◆ **Text excerpt**
● ● ● ● ●
Rare earth crisis: Innovate, or be crushed by China

Niobium Crystals

Laptops, cars, smartphones, TVs, MRI scanners, LCD displays, light bulbs, optical networks, jet engines, cameras, headphones, nuclear reactors. It might seem like a random selection of high-tech gizmos, but every single object on that list has one very important thing in common: Their manufacture requires one or more rare earth metals.

Rare earths — a block of seventeen elements in the middle of the Periodic Table — aren’t actually all that rare, but they tend to be very hard to obtain commercially. Generally, rare earth elements are only found in minute quantities in mineral deposits of clay, sand, and rock (earths!), which must then be processed to extract the rare metals — an expensive process, and also costly for the environment as billions of tons of ore must be mined and refined to yield just a few tons of usable rare earths.
● ● ● ● ●
(Stored items)
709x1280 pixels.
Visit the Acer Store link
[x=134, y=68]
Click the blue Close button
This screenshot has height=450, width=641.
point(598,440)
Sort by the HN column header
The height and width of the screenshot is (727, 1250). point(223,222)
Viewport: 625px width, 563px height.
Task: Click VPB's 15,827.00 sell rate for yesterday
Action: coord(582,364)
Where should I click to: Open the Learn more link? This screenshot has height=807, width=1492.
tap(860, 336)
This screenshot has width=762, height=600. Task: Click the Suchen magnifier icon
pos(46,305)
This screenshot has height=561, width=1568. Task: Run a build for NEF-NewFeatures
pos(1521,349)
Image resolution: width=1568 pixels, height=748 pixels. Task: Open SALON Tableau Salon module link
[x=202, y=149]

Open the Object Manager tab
● ● ● ● ●
◆ **What this task involves**
According to the rare earth article, what kinds of mineral deposits hold rare earth elements in minute quantities? Name each one.

◆ **Exercise response**
Clay, sand, and rock.